By Lesley Young
Before we begin, let’s shed some light on one thing: spending time in the sunshine isn’t all bad – it encourages an active lifestyle and boosts vitamin D levels (a real concern for Canadians who weather long winters). You just have to avoid overexposure, which is when damage occurs. It’s easy if you follow these 12 tips, listed in order of importance.
1. Limit time in the sun between 11 a.m. and 4 p.m. (or whenever the UV Index is 3 or more) from April to September. This may not be possible all the time, but use it as a guideline for scheduling activities. When midday is unavoidable, try to adjust your location to a site with deep shade.
“One of the important ways Canadians can protect themselves is to plan activities outside of the peak hours of sun exposure,” says Gillian Bromfield, the director of cancer control policy at the Canadian Cancer Society’s national office. Check the sun’s UV Index at Environment Canada.
2. Create shade by using an umbrella, an awning, a gazebo, a pup tent or a canopy. Keep umbrellas handy in the trunk of your car or garden shed in summer months.

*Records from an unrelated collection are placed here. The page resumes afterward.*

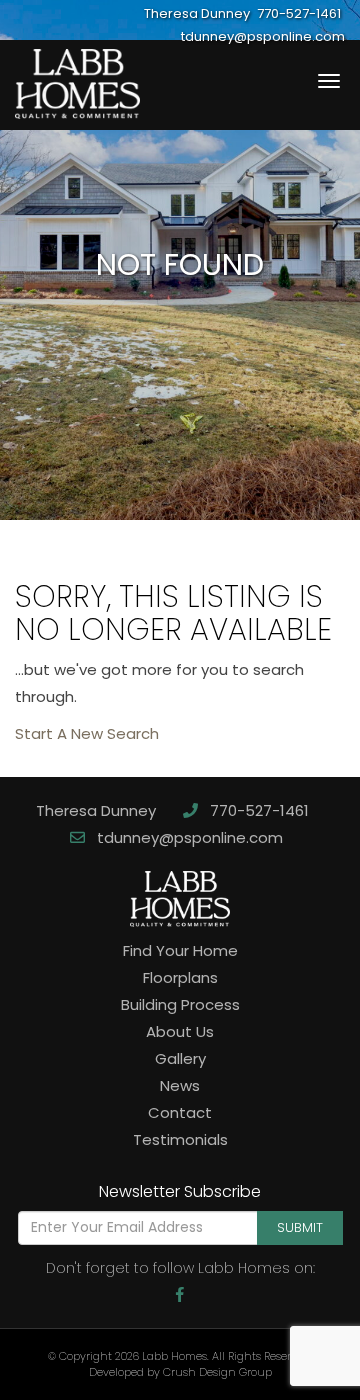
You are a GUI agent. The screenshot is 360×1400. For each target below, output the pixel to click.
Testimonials (180, 1139)
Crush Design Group (217, 1372)
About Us (180, 1031)
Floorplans (180, 977)
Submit (300, 1227)
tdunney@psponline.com (188, 837)
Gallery (180, 1058)
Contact (180, 1112)
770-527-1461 (257, 810)
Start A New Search (87, 733)
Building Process (180, 1004)
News (180, 1085)
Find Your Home (180, 950)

In a pinch, seek out shady areas under trees (the denser the foliage, the better).
3. Cover up in loose-fitting tightly woven clothing. “Clothing is probably the best way to protect yourself when you’re in the sun,” explains Dr. Jason Rivers, a clinical professor of dermatology at the University of British Columbia in Vancouver. Fabrics that block out light when held up to a light bulb are the most protective.
4. Wear a hat with a three-inch brim. Baseball hats and visors don’t protect the neck, where the most common forms of skin cancer tend to appear.
5. Slip on UVA/UVB protective shades (kids, too!), not only to protect yourself from skin cancer around the eye, cataracts and other eye damage caused by the sun but also to prevent crow’s-feet. Sun zaps the elasticity from skin and squinting further exacerbates wrinkles, says Rivers. Look for durable kids’ sunglasses; choose wraparound styles for more coverage.
6. Use a 30 SPF (sun protection factor) broad-spectrum UVB and UVA sunscreen because both UVB and UVA rays cause sunburns, which contribute to skin aging and skin cancers, too. Currently, there are no regulations to test products’ protective claims for UVA in Canada. However, a 30 SPF – the minimum SPF recommended for everyone – will offer some degree of UVA protection, says Rivers. The Canadian Dermatology Association lists recommended sunscreens at dermatology.ca.
7. Use at least a shot glass worth (30 millilitres or two tablespoons) of sunscreen for adults. Many people put on a quarter or half the amount they should, which means they are only getting half the protection, says Rivers. Apply it 20 minutes before you go outside and reapply at least every two hours.
8. Use an oil-free spray sunscreen if you have oily acne-prone skin and on hairy areas, especially men’s chests, arms and legs. “I find spray sunscreens are more cosmetically acceptable to most because they’re less greasy,” says Dr. Lisa Kellett, a dermatologist at DLK on Avenue in Toronto. Apply them indoors and rub them well into the skin.
9. Put SPF 30 lip balm around the eye area, especially on kids. Kellett’s tip ensures an extra protection to compensate for that little space we often leave to prevent sunscreen from dripping into and stinging our eyes.
10. Don’t use sunscreen on children under six months of age; instead, keep them out of direct sun. Studies show that our bodies absorb the chemicals in sunscreen, and while there are no confirmed negative health effects for adults, says Kellett, the impact is not known for babies and, therefore, not recommended.
11. Avoid tanning beds (base tanning is a myth). Indoor tanning is probably more dangerous than the sun because, despite the marketing, tanning beds emit UVA and UVB rays, says Rivers.
12. Apply all of these sun-safe habits every day, even on cloudy days and in the winter. If you see any light outside, you’re seeing ultraviolet radiation, points out Kellett. “You are also exposed to its reflection off water and snow,” she adds.
Levels of skin damage
There is no direct correlation between sunburn location and skin cancer location. But there is between the incidence of severe blistering sunburns and increased risk of melanoma, the most deadly form of skin cancer.
Plus, there is a clear link between locations of accumulative UV exposure and the most common skin cancers, basal cell carcinoma (head and neck regions) and squamous cell carcinoma (face and neck, backs of hands). Melanoma can occur anywhere but most often occurs on men’s and women’s faces, women’s lower legs and men’s trunks.